We have around 15 WG devices, from T35's through to M470's. They all have the same issue and have had so for as long as we've been using them (9+ years).
To give some further details when there is a routing change on an interface on the watchguard itself (either at the edge or the DC), it will cause our phones to go offline and as the WG won't breakdown the UDP connection and re-create is using the changed link. This occurs all the time for our phone system, both for the propriatary PBAX comms with the handsets and also SIP comms (5060/udp).
It's really become an issue since we redesigned out network recently as we are moving off expensive MPLS to high bandwidth fibre based internet connections with BOVPN Virtual Interfaces and BGP to manage routing. We initially wanted 2 active BOVPN Vif's at each site, terminating into 2 different locations. Previously we had tried using BOVPN Vif's as failover for the MPLS.
Unfortuantely we have had to forgo the automatic BGP routing failover due to the phones going offline if the route changes.
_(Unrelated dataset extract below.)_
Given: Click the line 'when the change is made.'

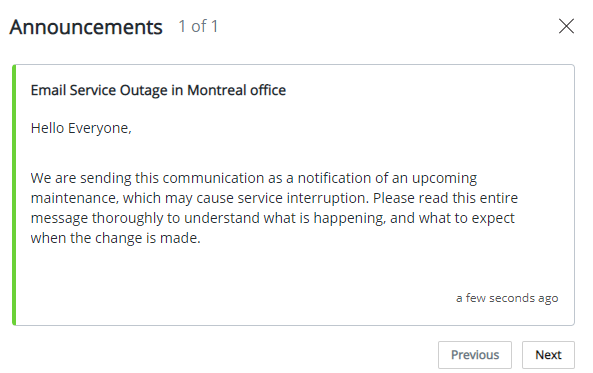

When this does happen, the only thing we can do is turn off handsets or disable our SIP comms completely, wait 10 minutes and turn/re-enable commms and a fresh UDP connection is established down the "new" path and everyhing works again.
It's quite unfortunate as it's not really an issue until it is and it's forced us to rethink our how we go about our network redundancy.
I just found this from Cisco (we don't use cisco) but it appears to almost replicate the issue we have with the watchguards - https://www.cisco.com/c/en/us/support/docs/security/asa-5500-x-series-next-generation-firewalls/113592-udp-traffic-fails-00.html
Essentially, it looks like any change to the routing table for egress UDP connections, the WG won't tear down the connection and due to SIP and other telephony devices always sending keepalives, the WG never allows the connection to time-out and re-established, even if the route has changed.
I haven't raised a support ticket and maybe I should, but I thought I'd post here to see if anyone else has experienced the same issue? I'm surprised it's never been addressed in the 9 years we've had WG devices so I suspect not many have come across this.